## TEXT BLOCK
- Opening Delimiter -

Unique student art exhibit takes look at a challenging time

UND Honors students create ‘Unmasked,’ an online exhibit that depicts life during pandemic

Screenshot of Unmasked online exhibit.

Just as the coronavirus pandemic has altered our lives in the past 10 months, so too have Zoom and face masks have become indelible parts of working, studying and, basically, just living.

For 19 students at the University of North Dakota, the video conferencing application and face coverings have also become art.

As part of their Honors art class this fall – led by Sarah Heitkamp, manager and curator of the UND Art Collection – the students put together a virtual exhibit, aptly titled Unmasked, that leans on Zoom and face masks to capture life in the age of COVID.

The exhibit is a de-facto final project in Heitkamp’s class, which exposes students to UND’s vast repository of paintings, pottery and other artworks. Typically, students would mine that treasure trove to assemble a thematic exhibit. This semester, however, students took a novel approach to the task at hand: create their own art.

“This was a brave decision, as the students aren’t art majors,” said Heitkamp during the Zoom unveiling of the exhibit on Tuesday. “They also talked about how even though they have such unique and individual opinions and experiences, they’d like their exhibition to be a display of unity. Their thesis revolves around creative expression as a solution to identity suppression caused by face masks. It’s an impressive idea.”

A story behind every mask

Students snapped pictures of their face masks – a stylish black covering, a UND branded cloth, a generic surgical mask – that can now be viewed on Squarespace arranged in the recognizable Zoom pattern of squares that typically contain the faces of video-call participants.

“Zoom, the online video communication app that we are all using right now, has become every student’s unwelcome best friend,” said biology major Brayden Groll. “Our class has decided that a virtual approach for the facilitation of our art exhibit is only fitting.”

Behind each mask, however, lives a story and an art artifact.

For example, under the frayed American flag-branded mask of freshman Matthew Russell, who is pursuing a major in computer science, lie two digital images he had created using the photo editing software Photoshop.


One of them features an upside-down cityscape in a representation of escapism that, earlier this year, won first place for graphic design in an art show hosted by Northeast Iowa Community College.

“Ironically, this was made right before the quarantine hit, less than a week before the country shut down,” Russell said.

- Closing Delimiter -

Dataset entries

- Opening Delimiter -

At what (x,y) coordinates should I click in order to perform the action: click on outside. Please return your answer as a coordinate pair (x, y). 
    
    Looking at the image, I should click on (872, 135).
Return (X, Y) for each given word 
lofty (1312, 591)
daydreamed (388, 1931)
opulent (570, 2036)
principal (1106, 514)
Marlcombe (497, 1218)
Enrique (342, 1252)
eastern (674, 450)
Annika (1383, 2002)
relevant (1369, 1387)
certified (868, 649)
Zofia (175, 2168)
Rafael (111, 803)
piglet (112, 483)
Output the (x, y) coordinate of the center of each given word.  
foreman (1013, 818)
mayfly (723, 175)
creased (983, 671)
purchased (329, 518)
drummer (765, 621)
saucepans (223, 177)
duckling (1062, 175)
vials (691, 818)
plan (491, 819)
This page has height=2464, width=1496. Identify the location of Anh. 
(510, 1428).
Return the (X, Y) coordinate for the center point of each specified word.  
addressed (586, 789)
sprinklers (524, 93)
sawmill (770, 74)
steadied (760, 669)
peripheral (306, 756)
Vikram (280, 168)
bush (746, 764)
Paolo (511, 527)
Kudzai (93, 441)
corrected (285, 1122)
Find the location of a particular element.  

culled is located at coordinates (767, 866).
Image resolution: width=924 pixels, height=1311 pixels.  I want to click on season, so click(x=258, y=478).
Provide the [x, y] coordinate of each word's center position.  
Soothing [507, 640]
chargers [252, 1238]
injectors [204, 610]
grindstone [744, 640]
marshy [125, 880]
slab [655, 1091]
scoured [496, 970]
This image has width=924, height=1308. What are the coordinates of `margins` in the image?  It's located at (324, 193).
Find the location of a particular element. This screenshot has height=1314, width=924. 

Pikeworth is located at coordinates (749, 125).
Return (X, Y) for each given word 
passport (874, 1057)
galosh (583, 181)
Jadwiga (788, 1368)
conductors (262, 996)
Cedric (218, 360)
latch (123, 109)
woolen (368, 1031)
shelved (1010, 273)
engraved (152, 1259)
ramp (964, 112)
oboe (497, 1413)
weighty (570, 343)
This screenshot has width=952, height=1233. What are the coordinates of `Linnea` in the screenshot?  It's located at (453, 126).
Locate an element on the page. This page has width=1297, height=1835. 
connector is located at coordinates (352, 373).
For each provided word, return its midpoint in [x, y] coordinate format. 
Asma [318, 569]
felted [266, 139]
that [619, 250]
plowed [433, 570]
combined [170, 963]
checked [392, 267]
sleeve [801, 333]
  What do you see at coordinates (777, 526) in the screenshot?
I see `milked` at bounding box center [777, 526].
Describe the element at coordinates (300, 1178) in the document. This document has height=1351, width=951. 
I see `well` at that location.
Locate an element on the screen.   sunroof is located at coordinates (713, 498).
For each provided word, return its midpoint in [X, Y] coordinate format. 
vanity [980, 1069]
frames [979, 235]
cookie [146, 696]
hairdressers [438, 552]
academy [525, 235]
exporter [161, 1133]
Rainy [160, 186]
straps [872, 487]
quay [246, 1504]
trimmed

- Closing Delimiter -

## PROBLEMS TO WORK ON
1. In the article about the UND student exhibit Unmasked, who led the Honors art class that created it?
2. Pick up the article about the UND student exhibit Unmasked from where it stops and carry it forward.

## ANSWERS TO THIS EXERCISE
1. Sarah Heitkamp, manager and curator of the UND Art Collection.

2.
Another student, Madilyn Connolly, who is a freshman studying physical therapy, had taken an old-school approach to art by painting plain face masks in vibrant hues and scribbling on them her favorite pre-pandemic activities such as spending time with family and friends.

“Each mask is painted with bright colors to show that we can make the best of the situation we’re dealt,” Connolly said. “COVID has impacted us all in so many ways, but focusing on the good things that happen helps with making it through this time.”

Like Connolly, dietetics major Quinn Hilber had focused on the positive but through a different art form – poetry. One Friday morning this semester, after two cups of coffee, Hilber penned Gratitude Unmasked.

Her poem begins:

“Behind the mask lies

a persistent smile that never dies…”

Words of congratulations

Present at the Zoom reception on Tuesday were UND President Andrew Armacost and Honors Program Director Rebecca Rozelle-Stone, both of whom congratulated the students on their unique art exhibit.

“When I heard about this exhibit, I smiled because trying to pull something like this off on Zoom can be tricky,” Armacost said. “But life is about experimenting and trying new things. It’s that spirit of wonderment, that spirit of creativity that we celebrate today with your final presentations as part of this exhibit. Congratulations to all of you.”

Focusing on the crucial aspect of art in formal education, Rozelle-Stone said, “Frankly, that you’re here, you’re sticking with things through this kind of difficult semester, is already a testament to your characters, to your resilience, and to, I’m sure, your understanding of how important it is to be in an art class as part of your education.”

Unmasked can be viewed on Squarespace.